Factors of Production
Resources used to produce goods and services, including land, labor, capital, and entrepreneurship.
Opportunity Cost
The value of the next best alternative that is forgone when making a decision.
Trade-off
The alternative choice that is given up when making a decision.
Positive Economics
The branch of economics that deals with factual statements and cause-and-effect relationships.
Normative Economics
The branch of economics that reflects subjective opinions and value judgments.
Production Possibilities Curve (PPC)
A graph that shows the maximum feasible amounts of two goods that a country can produce with available resources.
Comparative Advantage
The ability of an individual or group to carry out a particular economic activity more efficiently than another activity.
Absolute Advantage
The ability of an individual or group to carry out a particular economic activity better than another individual or group.
Marginal Analysis
The examination of the additional benefits of an activity compared to the additional costs incurred by that same activity.
Demand
The quantity of a good that consumers are willing and able to purchase at different prices.
Supply
The quantity of a good that producers are willing and able to offer for sale at different prices.
Law of Demand
As the price of a good increases, the quantity demanded decreases, and vice versa.
Law of Supply
As the price of a good increases, the quantity supplied also increases.

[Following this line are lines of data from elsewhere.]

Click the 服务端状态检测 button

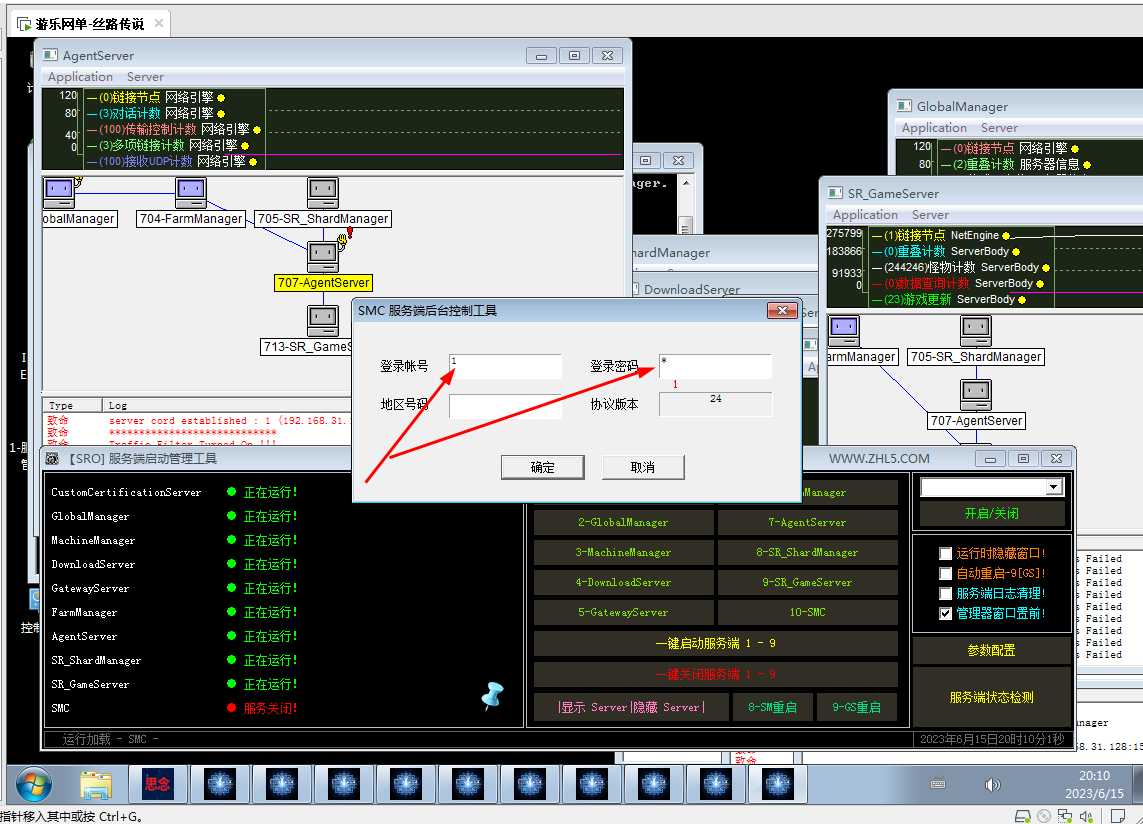(991, 697)
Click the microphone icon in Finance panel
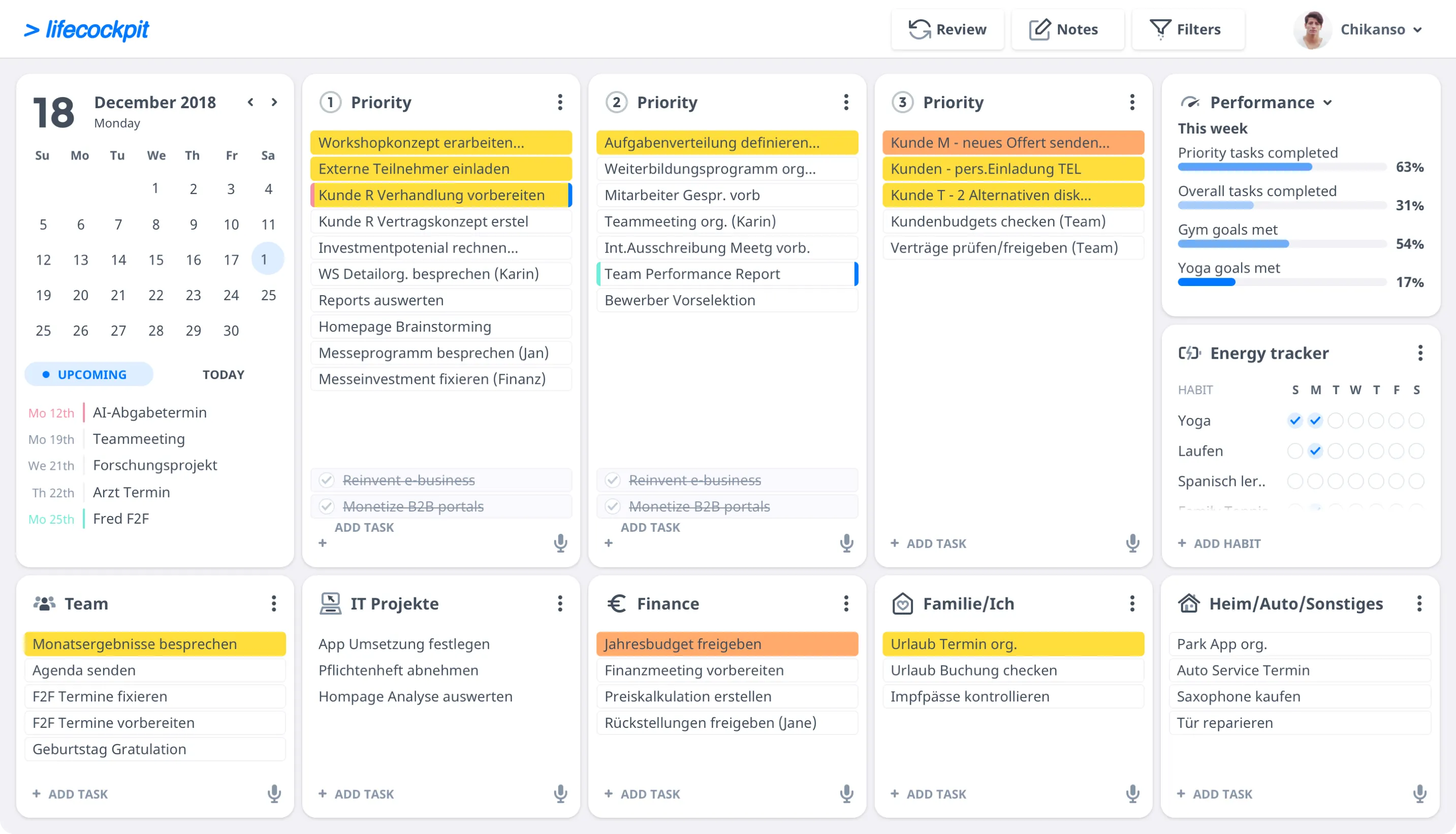 pyautogui.click(x=846, y=793)
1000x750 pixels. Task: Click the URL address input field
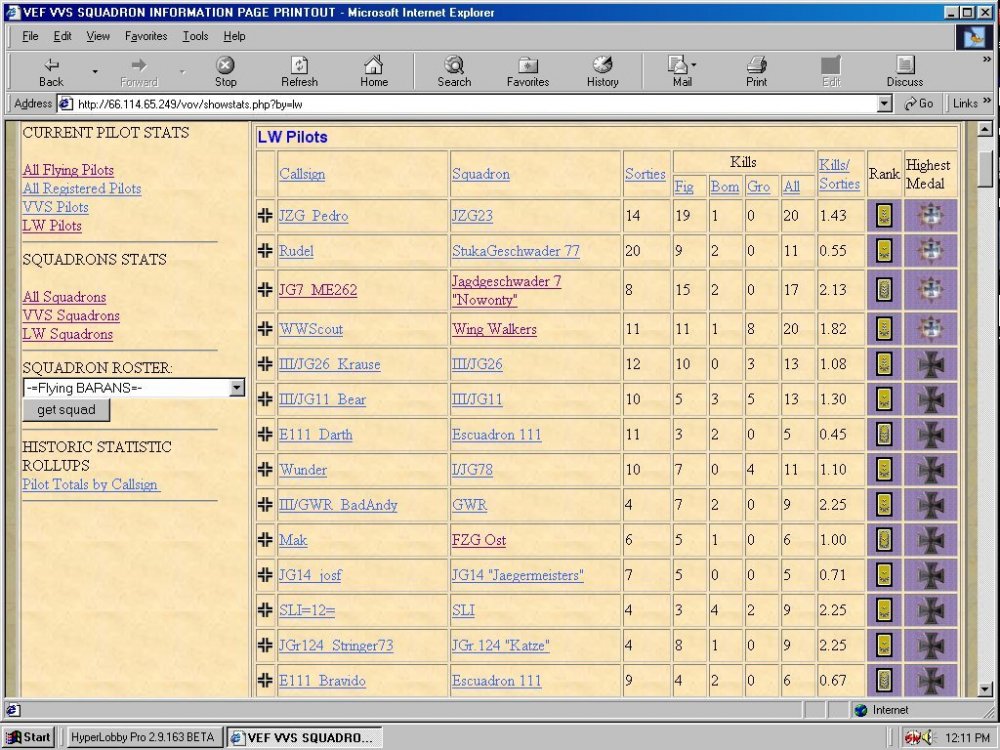click(x=470, y=104)
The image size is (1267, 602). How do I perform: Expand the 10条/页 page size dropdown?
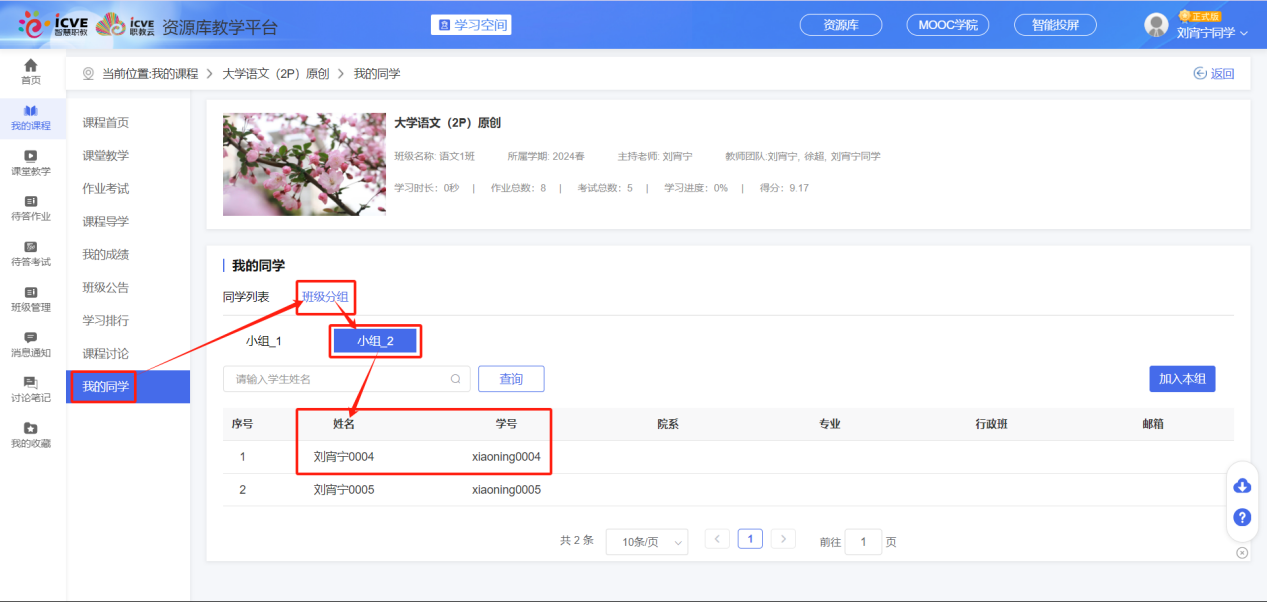pyautogui.click(x=647, y=542)
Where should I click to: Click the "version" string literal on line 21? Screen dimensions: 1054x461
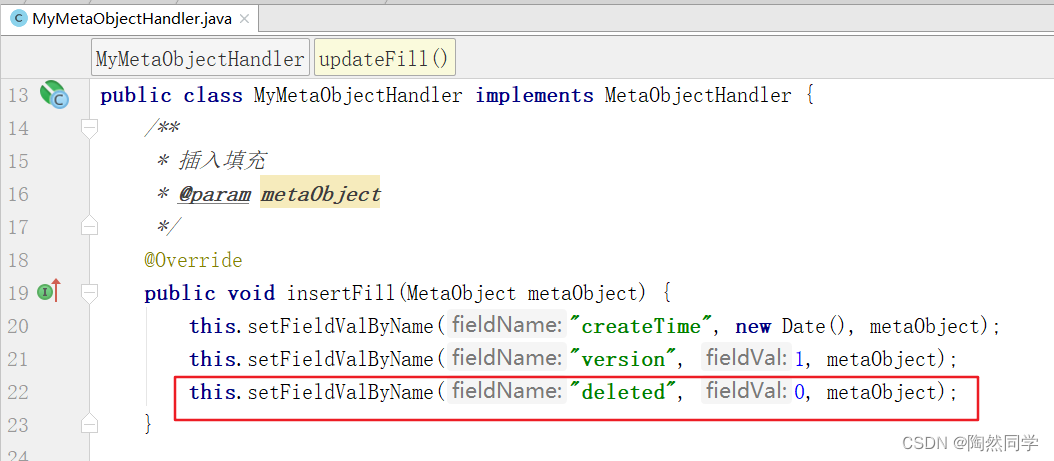point(623,359)
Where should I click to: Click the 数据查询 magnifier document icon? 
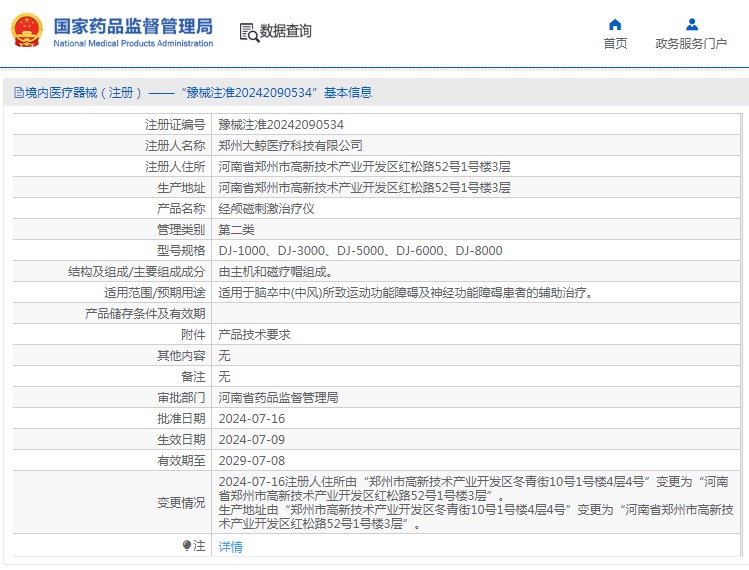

Price Elasticity of Demand
A measure of how the quantity demanded of a good changes in response to a change in its price.
Equilibrium Price
The price at which the quantity of a good demanded by consumers equals the quantity supplied by producers.
Consumer Surplus
The difference between what consumers are willing to pay for a good and what they actually pay.
Producer Surplus
The difference between what producers are willing to accept for a good and the actual price they receive.
Market Failure
A situation in which the allocation of goods and services is not efficient, often due to externalities or market power.
Externalities
Costs or benefits of a market activity borne by a third party.
Public Goods
Goods that are non-rivalrous and non-excludable, often provided by the government.
Income Inequality
The unequal distribution of income and opportunity between different groups in society.
Gini Coefficient
A measure of statistical dispersion that represents the income or wealth distribution of a nation's residents.